The 2002 Reproductive Health Survey reported no improvement in the figures and the 2008 survey, which was to have been conducted over three months starting June, has not yet been made available.

What makes the American journal report particularly relevant to the Jamaican situation is that one of its findings was that “higher exposure to lyrics describing degrading sex, older age, male gender, African-American race, lower grades, higher sensation seeking, and higher rebelliousness were all associated with having had sexual intercourse.”

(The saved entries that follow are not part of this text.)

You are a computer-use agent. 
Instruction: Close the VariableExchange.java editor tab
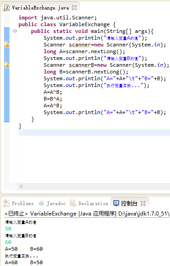tap(74, 8)
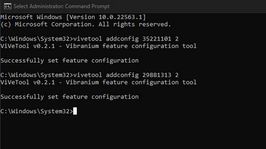The height and width of the screenshot is (149, 266).
Task: Click the feature ID 35221101
Action: tap(157, 39)
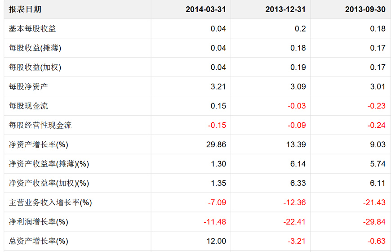Select the 3.21 net assets per share cell
Image resolution: width=391 pixels, height=252 pixels.
click(x=218, y=87)
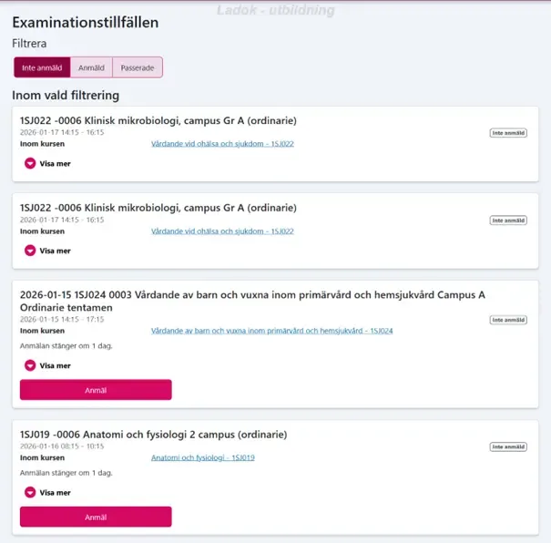Image resolution: width=551 pixels, height=543 pixels.
Task: Open 'Vårdande av barn och vuxna' 1SJ024 link
Action: click(x=271, y=331)
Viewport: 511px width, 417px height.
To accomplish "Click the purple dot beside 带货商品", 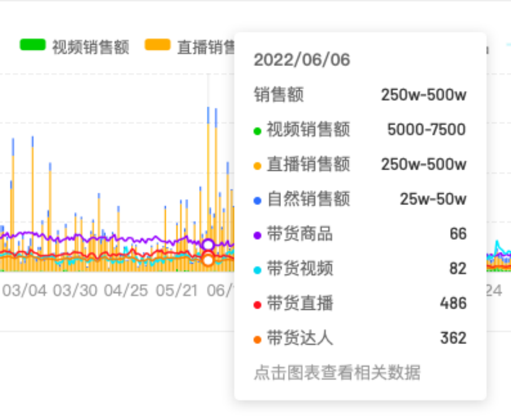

We can make a link between “African American race” and our Jamaican discourse through music. There is hardly any distinction between the rap, hip-hop and dancehall cultures whose artists regularly cross over and collaborate in each other’s genres and projects.

The Jamaican Ministry of Education has been doing its part to help counter what is considered the unwholesome lessons of the streets. The event at which Tortello spoke was a National Sexuality and Reproductive Health Expo dubbed “Nuh LInga, Nuh Badda Dweet, Sweep Weh Sex or Mek A Propa Flex” part of the ministry’s drive to increase information available to teens about sex. Nuh Linga is another popular dance in the pop music milieu, presented to the world by the Usain Bolt at Beijing Olympics in summer 2008, after the Jamaican sprinter romped home with the 100 meter world record.

About 100 schools from across the island, were represented and there were booths from Rise Life Management Women’s Centre, National Drug Council, Children First and other sex counselling and reproductive organisations.

ASHE, a young adult drama group sponsored by UNICEF and which has been doing continuing work in the area of teen sexuality was one of the most popular presenters at the expo.

It is obvious that the debate has to go beyond side issues of class/cultural bias and freedom of expression. With Jamaica in persistent social and economic disarray for at least two decades, sex and music are all the entertainment many in the underclass have as consumers and sellers.

The government, its social partners and those who have established themselves as the moral arbiters, such as the church, may have to find a way to sell the other side of the sex story to the Jamaican populace as authoritarianism and paternalism have never but riled youth resistance.